Additionally, the Ukrainian government is considering lumping power generators together into a “single-buyer” pool to be called the Ukrainian Energy Emergency Response and Recovery Facility. This is one of several (much questioned) efforts by the Ukrainian government to address wartime issues through nationalization or centralization.

This plan alarms power sector players in Ukraine as well as international experts who worry about a return to government control at the expense of market-based reforms. The country’s long history of market manipulation and government meddling, causing dysfunction and corruption, led the international community to push hard for the creation in July 2019 of a new power sector market. It was intended to resolve through liberalization and de-monopolization the longstanding issues created by government price caps and a system in which state-owned Energorynok was the monopoly electricity trader; the “single-buyer.”

The government’s proposed Energy Emergency Response and Recovery Facility could, as Timchenko says, “mean a complete deconstruction of the European market model that we worked so hard to create, and a return to a Soviet centralized market.”

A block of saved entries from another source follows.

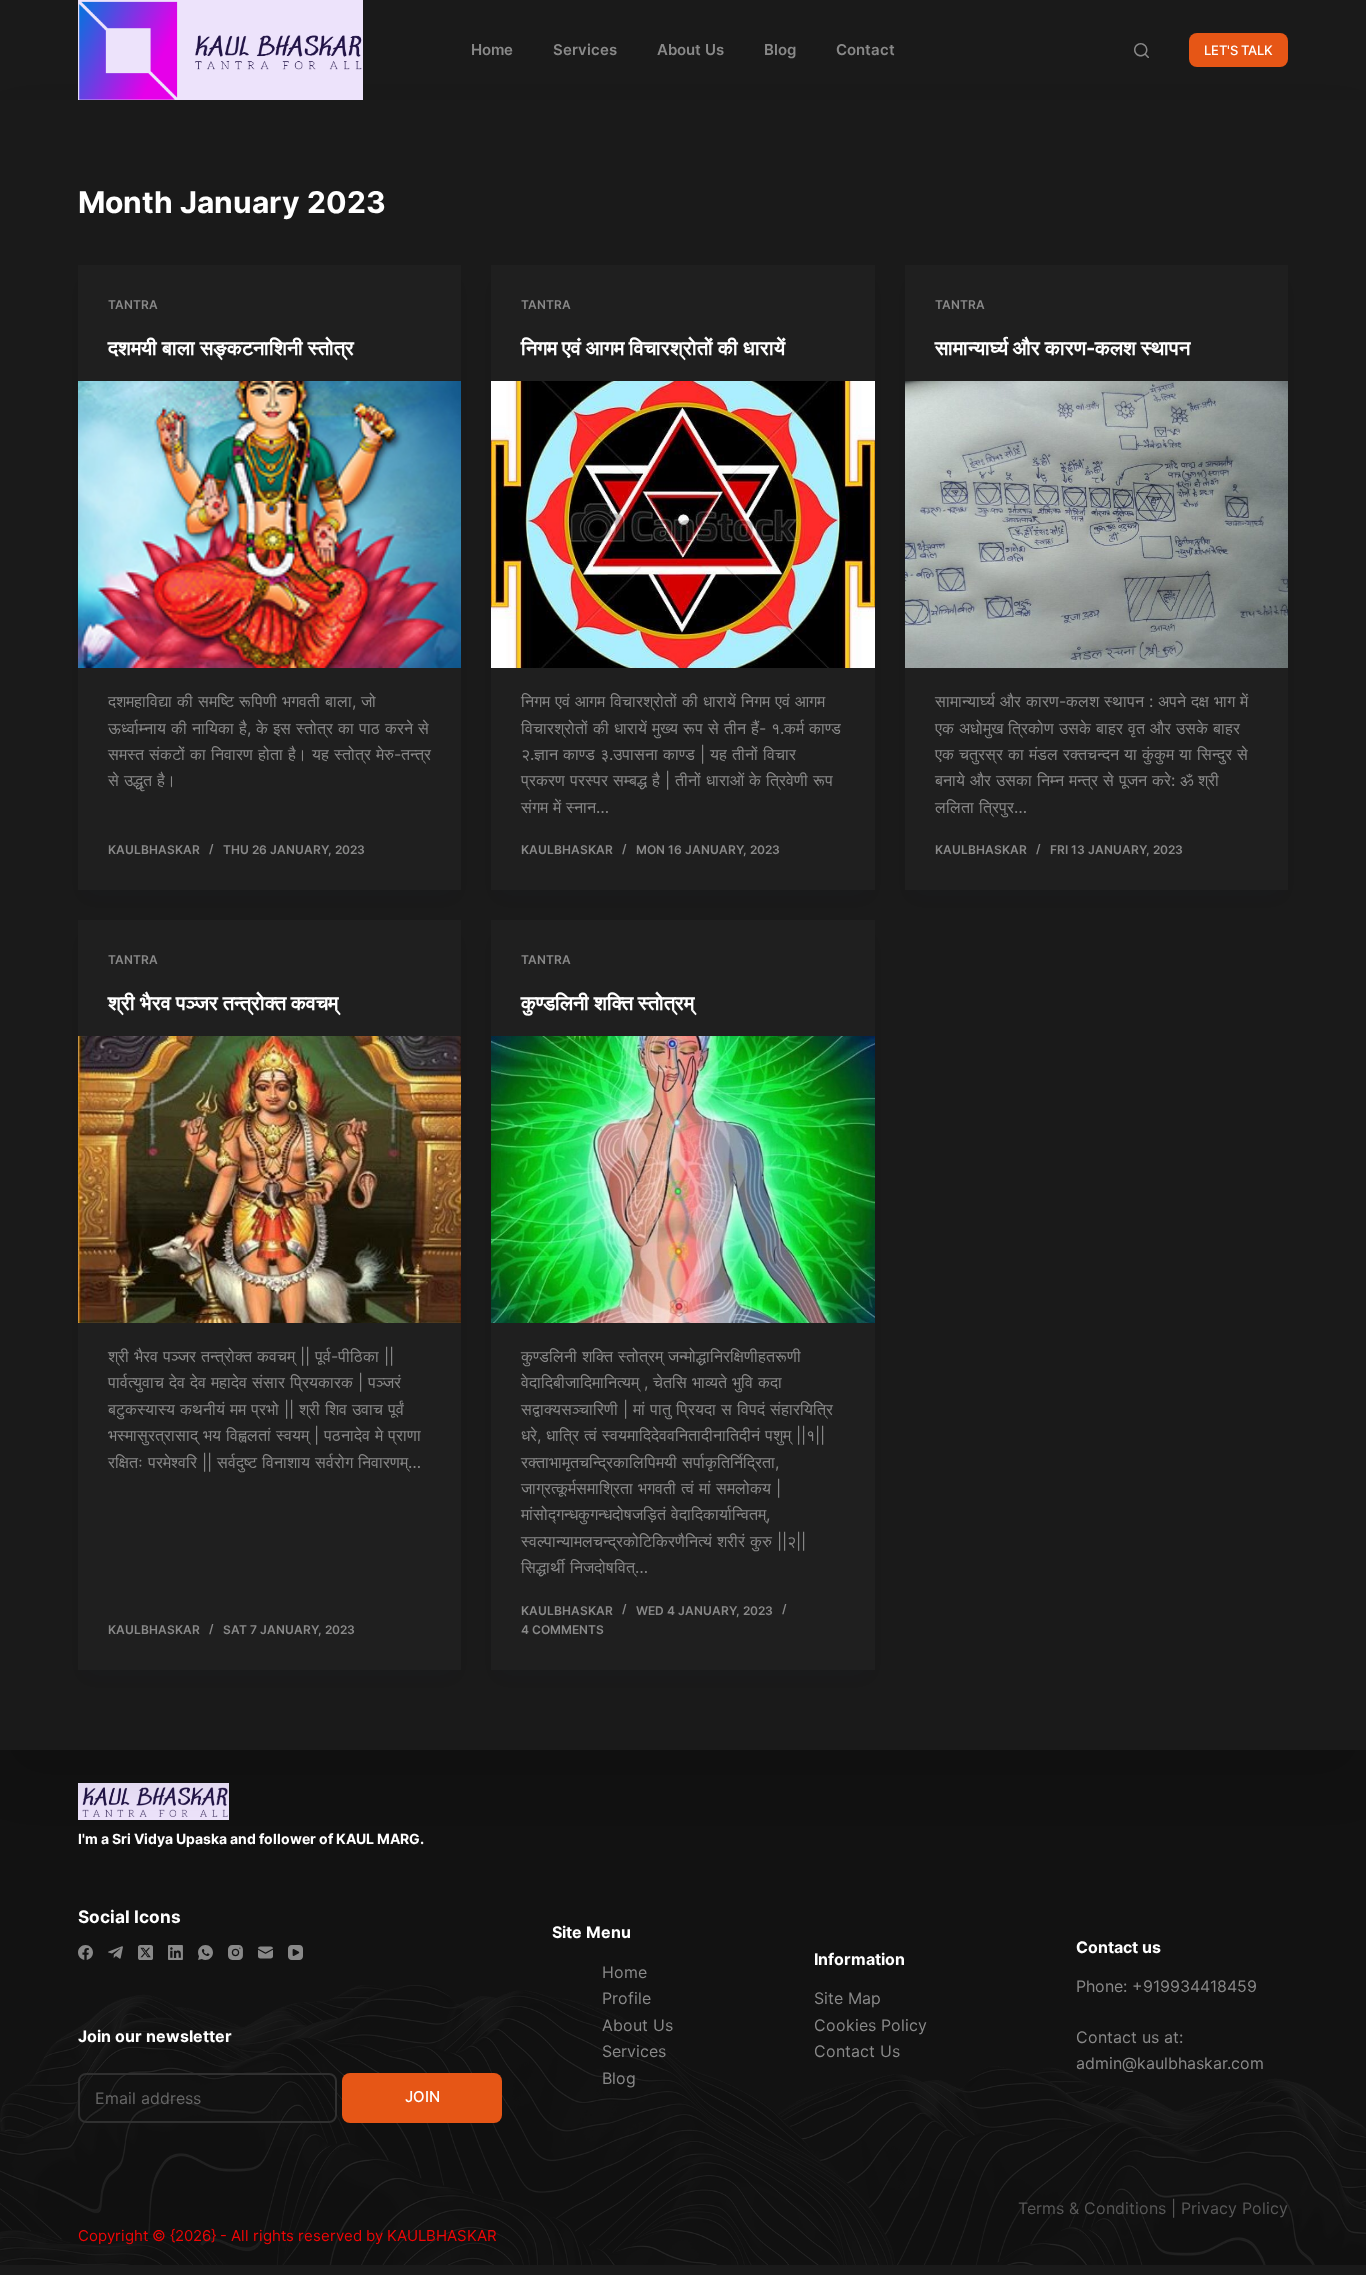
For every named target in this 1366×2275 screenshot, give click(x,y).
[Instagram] (235, 1952)
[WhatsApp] (205, 1952)
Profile (626, 1998)
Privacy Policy (1234, 2208)
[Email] (265, 1952)
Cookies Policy (870, 2025)
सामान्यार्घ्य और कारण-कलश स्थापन (1062, 348)
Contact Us (857, 2051)
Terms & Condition (1088, 2208)
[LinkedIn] (175, 1952)
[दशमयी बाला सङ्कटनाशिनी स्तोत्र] (269, 524)
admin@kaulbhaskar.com (1170, 2063)
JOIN (422, 2096)
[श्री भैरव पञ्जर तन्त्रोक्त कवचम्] (269, 1179)
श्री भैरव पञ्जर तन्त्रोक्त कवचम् (223, 1003)
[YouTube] (295, 1952)
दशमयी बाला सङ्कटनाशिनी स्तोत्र (231, 348)
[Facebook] (85, 1952)
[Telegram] (115, 1952)
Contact (865, 49)
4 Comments (562, 1629)
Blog (780, 49)
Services (585, 49)
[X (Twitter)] (145, 1952)
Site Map (847, 1998)
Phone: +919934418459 (1166, 1986)
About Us (690, 49)
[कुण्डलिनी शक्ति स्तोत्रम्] (682, 1179)
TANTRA (133, 304)
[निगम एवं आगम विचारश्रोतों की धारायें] (682, 524)
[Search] (1141, 50)
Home (492, 49)
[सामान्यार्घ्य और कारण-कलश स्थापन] (1096, 524)
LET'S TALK (1238, 50)
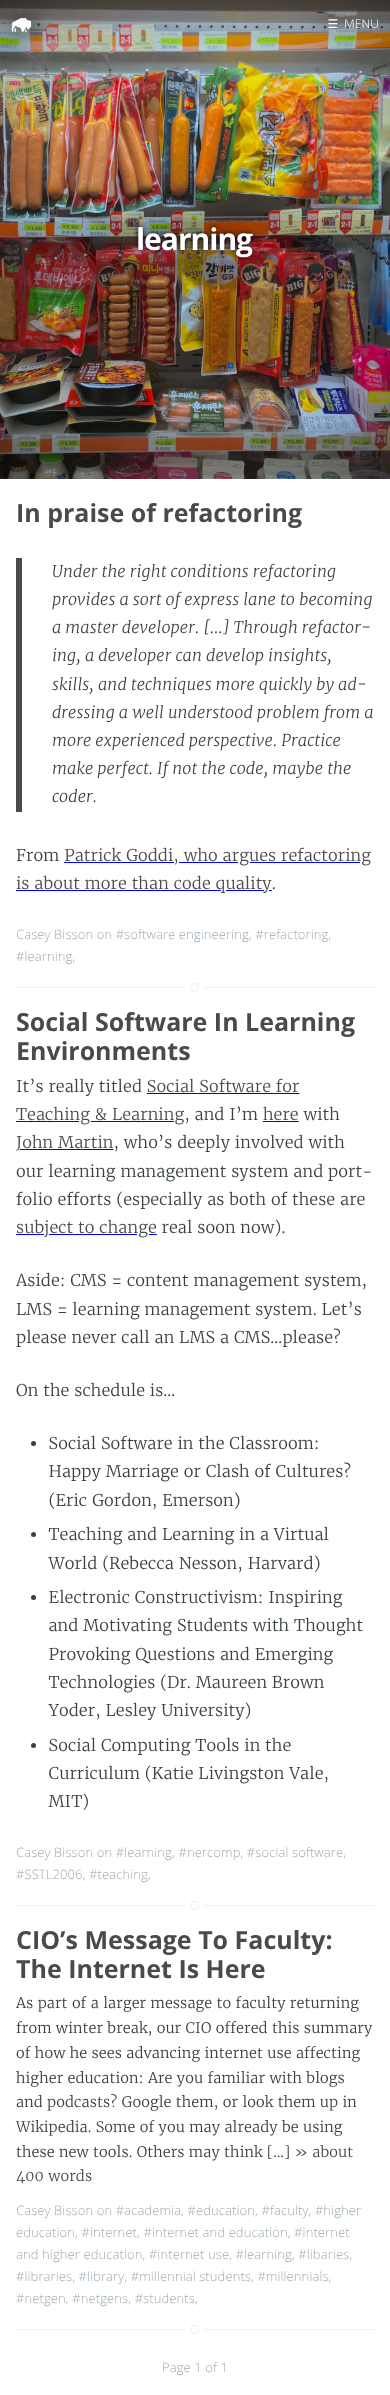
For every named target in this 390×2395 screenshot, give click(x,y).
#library (102, 2276)
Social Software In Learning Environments (185, 1036)
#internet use (189, 2254)
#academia (148, 2210)
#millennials (292, 2276)
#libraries (44, 2276)
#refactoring (291, 934)
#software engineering (182, 934)
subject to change (86, 1228)
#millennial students (191, 2276)
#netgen (41, 2298)
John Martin (65, 1143)
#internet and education (215, 2232)
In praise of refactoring (159, 513)
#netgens (100, 2298)
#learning (44, 956)
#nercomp (209, 1852)
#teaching (118, 1874)
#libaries (323, 2254)
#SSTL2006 (49, 1874)
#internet (109, 2232)
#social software (295, 1852)
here (281, 1115)
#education (221, 2210)
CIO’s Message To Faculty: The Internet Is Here (174, 1954)
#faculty (284, 2210)
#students (165, 2298)
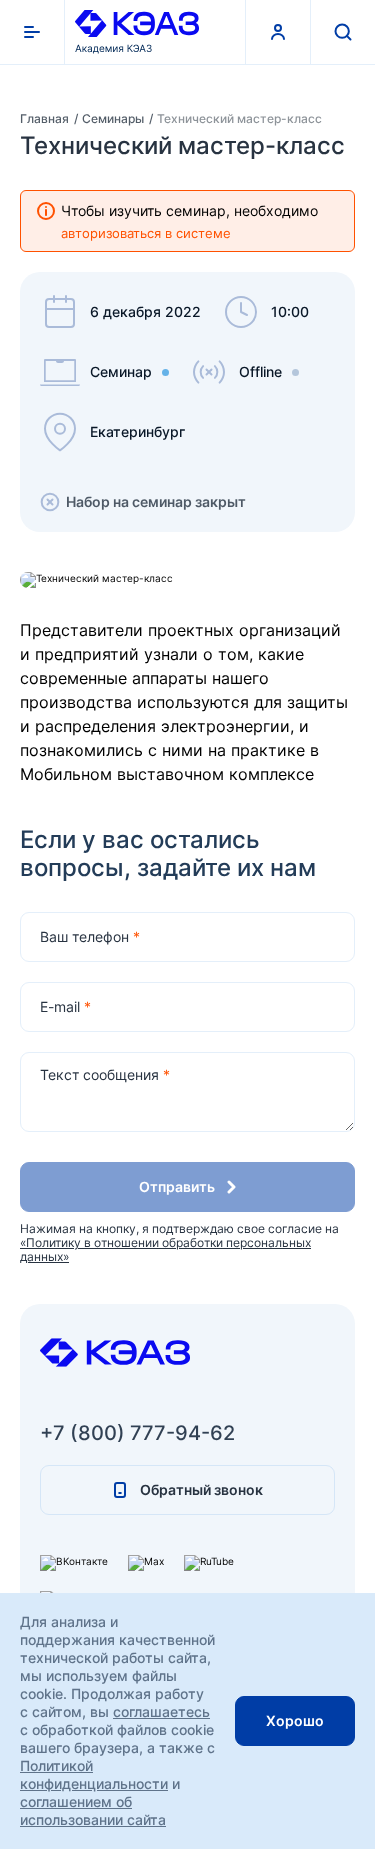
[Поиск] (342, 32)
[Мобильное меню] (32, 32)
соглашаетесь (161, 1711)
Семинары (114, 118)
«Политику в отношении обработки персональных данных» (165, 1249)
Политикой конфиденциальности (94, 1774)
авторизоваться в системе (146, 233)
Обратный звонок (201, 1489)
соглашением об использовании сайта (93, 1810)
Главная (46, 118)
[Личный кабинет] (277, 32)
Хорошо (295, 1720)
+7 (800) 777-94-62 (137, 1433)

A better solution would be to equip Ukraine with the technological electricity grid updates necessary to sell power to Europe and thereby reduce its deficit. Last month’s ENTSO-E integration gave Ukraine only an emergency connection to Europe’s grid for the import of power into Ukraine when needed. Ukraine cannot export power until it installs new equipment. Senior Ukrainians in the sector say two major producers of the kit, called statcoms, Germany’s Siemens and US firm General Electric, have either not answered their requests (Siemens) or said it will take 18 months (GE).

If Ukraine gets statcoms, it will technically qualify for a commercial link with the European power network, opening Europe’s power markets to Ukrainian power.

Europe should want Ukrainian power. The country’s export potential is 2 GW (equivalent to the output of more than 700 wind turbines.) Ukraine currently produces power at approximately $71.50/MWh, whereas electricity is around $165/MWh in Poland and $300/MWh in Hungary. In turn, exporting power would earn Ukraine $150m/month. (These projections are highly variable; they depend on the market price of electricity.)

However, keeping cheaper Ukrainian electricity from underpricing local generation was a reason why several countries slow-rolled Ukraine’s integration with ENTSO-E before the invasion, although the March 16 emergency grid integration proves these countries have put Ukraine ahead of their own commercial interests. Whether this will hold is unknown.

Either way, Ukraine is going to need a lot of help, and soon.

Suriya Jayanti is an Eastern Europe energy policy expert.  She served for 10 years as a US diplomat, including as the Energy Chief at the U.S. Embassy in Kyiv, Ukraine (2018-2020), and as international energy counsel at the U.S. Department of Commerce (2020-2021). She is currently the Managing Director of Eney, a US-Ukrainian decarbonization company.